The burden on road transport has contributed to massive decline and destruction of road and road infrastructures: what step has the forum taken to address these challenges?
The responsibility of building and maintenance is not that of the ministries of transportation both at the federal and state levels, but as part of our holistic approach to find possible solutions, the federal ministry of transportation is interfacing with the ministry of works and housing.
On the part of state ministries, individual states are encouraged to embrace best practices and policies that will, to a large extent, reduce the pressure on our roads; which is the introduction of weigh bridges. The rail way system is also a great way to reduce this destruction and pressure on our roads. With the recent commissioning of Kaduna – Kano Standard gauge rail in Kano State, transports and traders can take advantage of the rail transportation for the movement and distribution of products.
The federal ministry of transport is also looking at inviting all stakeholders to a round table discussion especially as it concerns the menace of heavy goods and products
The rate of accidents involving articulated vehicles on our roads seems to be on the increase yearly; what strategic plans have been put in place to curb the situation?
The issue is really very disturbing and our approach is multi-sectoral. It has to begin with the standard of vehicles being brought to the country and the registration processes. Many trucks are wrongly licensed beyond its original tonnage, thereby, leading to brake failure as we can see everywhere.
Therefore, to arrest this situation we should embark on vehicle audit of all trucks and license them accordingly. The forensic technology for this is available in the country. All relevant State authorities will be galvanised into action. The forum has taken a position on this and will see it through. Equally, the culture of maintenance needs to be cultivated through periodic vehicle inspection to ascertain road worthiness of these trucks and other vehicles plying our roads.
Lack of National Transport Policy has contributed its quota to many of the numerous and legendary challenges in the sector, what has the forum done or is doing or will do to arrest this situation?
As a federation, transportation is in the concurrent list. We have the national council on transportation where issues of National outlook are brought to the fore. This has culminated into numerous policies. The challenge in the past has been the will to follow through: hence, the formation of the forum to ensure resolutions adopted at every national platform are implemented to the later.
Therefore, to say we don’t have National Transport Policy is not correct. The law recognises which tier of government is responsible for aviation, maritime, pipeline, roads, and rail transportation systems. As a country, we have set global standards across board but ensuring these standards are met in my opinion is the main issue that we have to address.

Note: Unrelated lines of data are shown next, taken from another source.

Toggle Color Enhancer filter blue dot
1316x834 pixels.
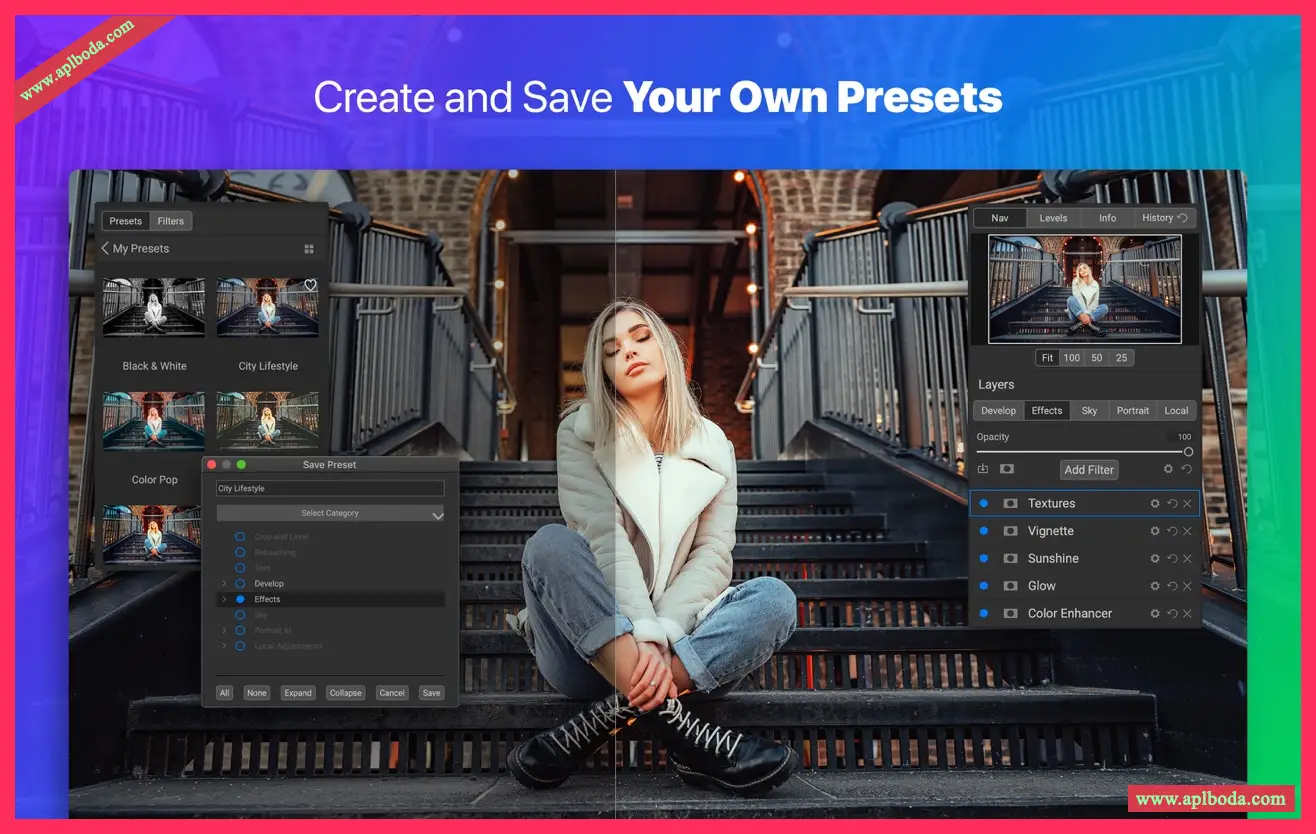tap(983, 614)
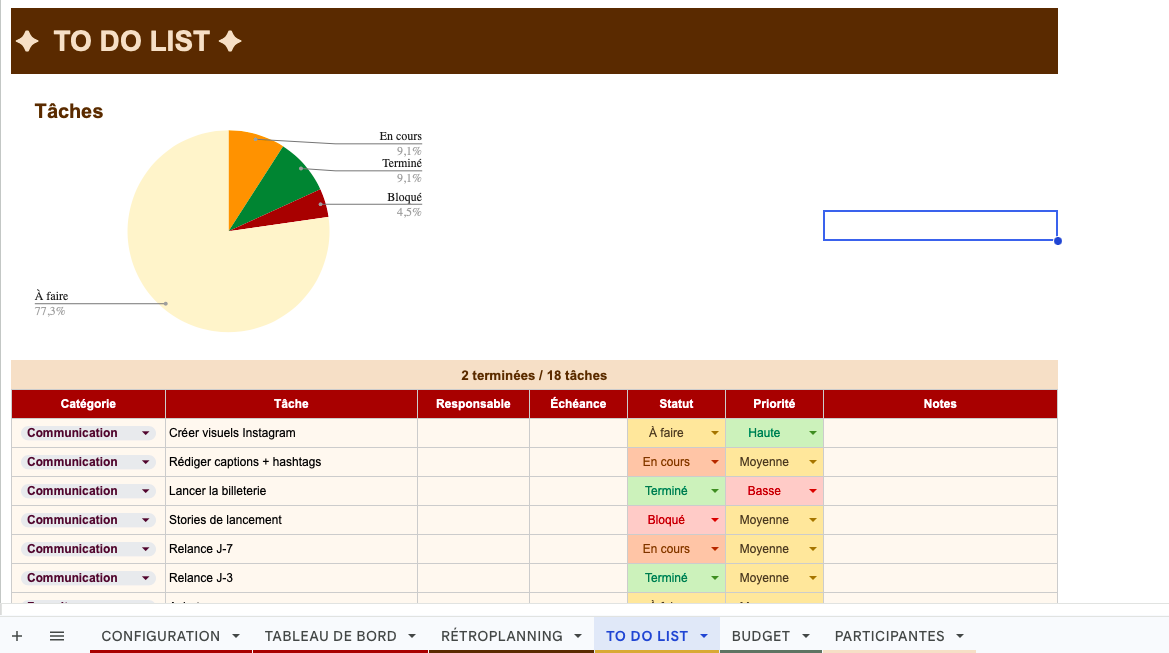
Task: Click the Échéance column header
Action: [x=578, y=404]
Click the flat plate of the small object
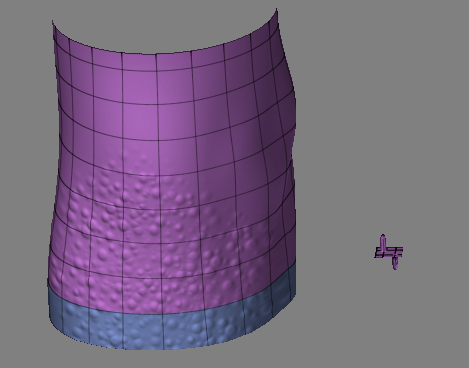The height and width of the screenshot is (368, 469). pyautogui.click(x=389, y=252)
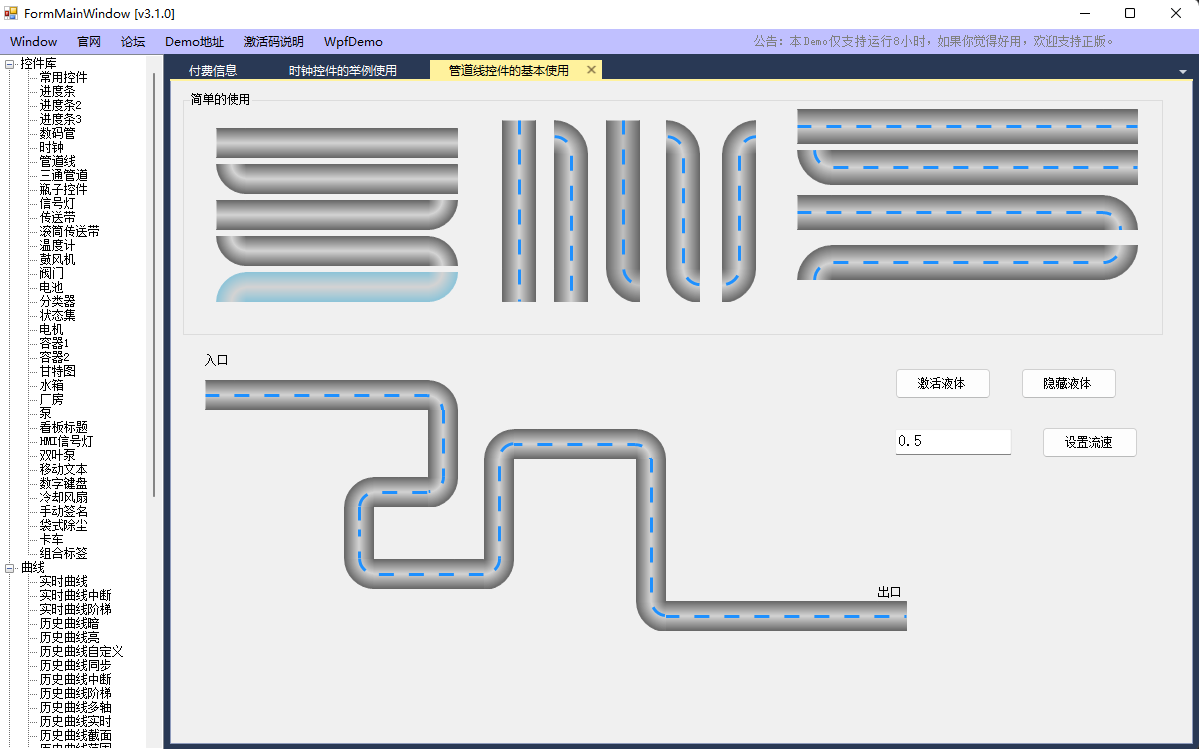Click the 隐藏液体 button
1199x749 pixels.
[x=1068, y=383]
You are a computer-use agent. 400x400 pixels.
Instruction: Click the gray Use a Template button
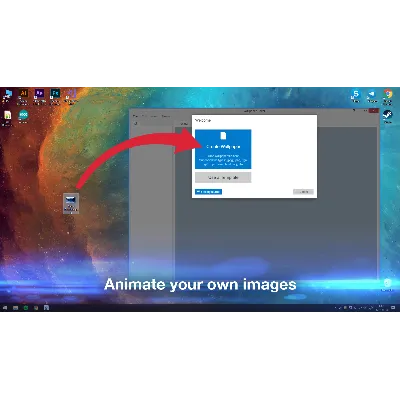(x=223, y=177)
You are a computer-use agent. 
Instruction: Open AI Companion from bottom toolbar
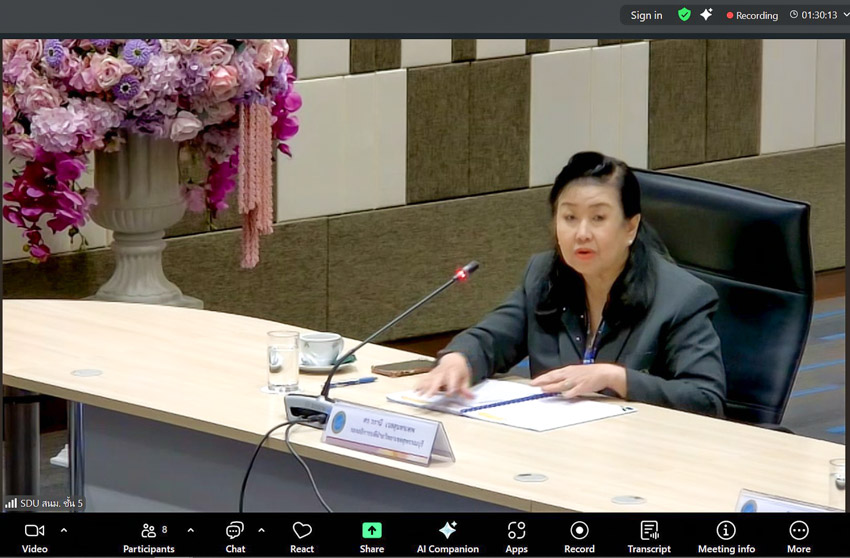(x=447, y=535)
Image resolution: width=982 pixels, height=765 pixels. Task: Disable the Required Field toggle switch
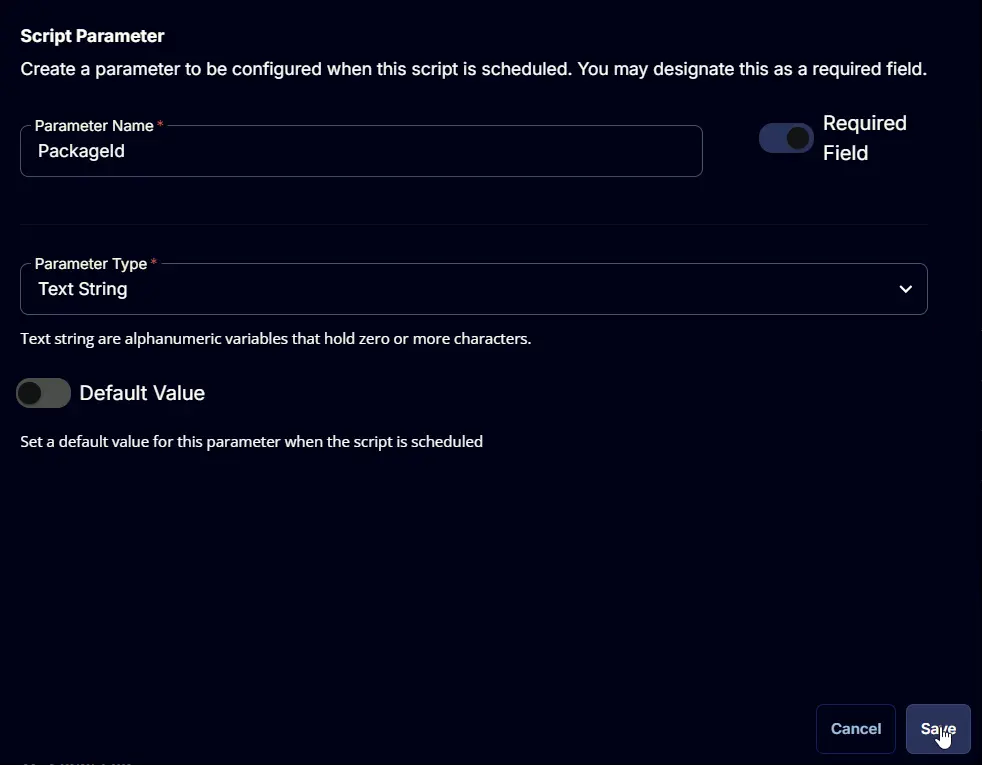point(786,138)
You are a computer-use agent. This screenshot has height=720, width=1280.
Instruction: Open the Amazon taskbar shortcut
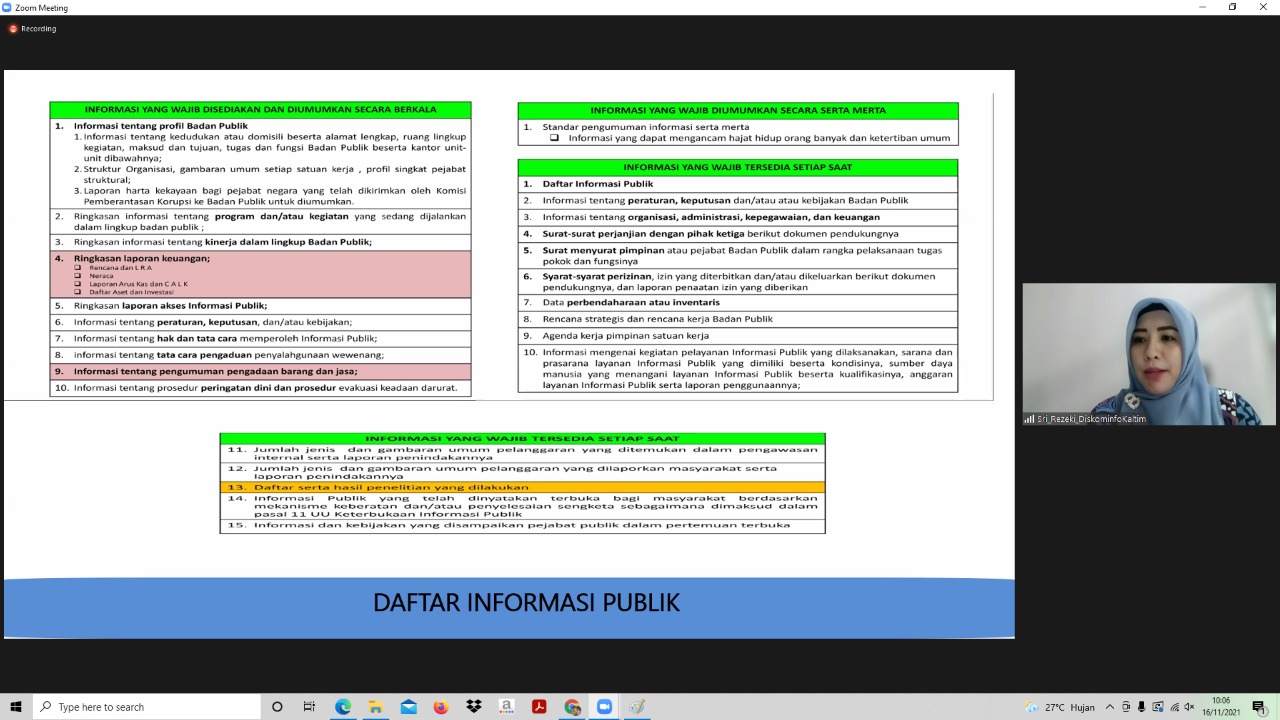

There are complaints of numerous taxes in the road transport sector resulting in fare hike and undue burden on the citizenry. How is the forum changing the narratives?
Sincerely, the road transport sub-sector needs to be more organised. It is operated currently in a manner that everybody is an authority. We need to look at this. The forum intends to take this up at the highest level. For example, Lagos State BRT and Abuja Urban Mass Transit are replica of the formalisation we are talking about. It has to cut across the federation and when this happens, fares will be within controllable limits.
The transport sector is known to contribute massively to ozone layer depletion due to release of greenhouse gases. How is the forum relating with ministry of environment to mitigate this trend?
We recognise the standards set by National Environmental Standard Regulation and Enforcement Agency (NESREA) and many states of the federation are domesticating these standards. So, if it is about policy or standard, we have it as a country.
The position of the law is clear and it says, every private vehicle must be inspected once in a year and commercial vehicle twice in a year. It is expected that emission testing will be carried out to mitigate this menace. Currently, we have over 100 computerised vehicle inspection centres where this is being carried out.
The level of compliance is not optimum yet but it can and will be worked on.
Another factor is the emission standard which is based on Euro2. We import into the country cheap fuel with its attendant consequences on gaseous emission. This is obviously beyond the forum.
In the 70s, we had different types of fuel, lead and unleaded fuel. But today, no distinction; it is just fuel resulting in the sad consequences of dangerous emissions and ozone depletion
What has the forum achieved so far in the few years of existence ?
The forum, in line with her vision and mission, has been able to galvanize all 36 commissioners of transport, including FCT and special advisers in the pursuit of an all-inclusive policy drive, has opened up the space in promoting private sector participation and collaborations to develop the sector with technologies in line with best practices. Similarly, it is also promoting inter-state peer to peer reviews and synergy. The forum created the zonal caucus system to create smaller unit of interactions amongst colleagues, to share ideas, projects and policies that can be adopted by neighbouring States for implementation.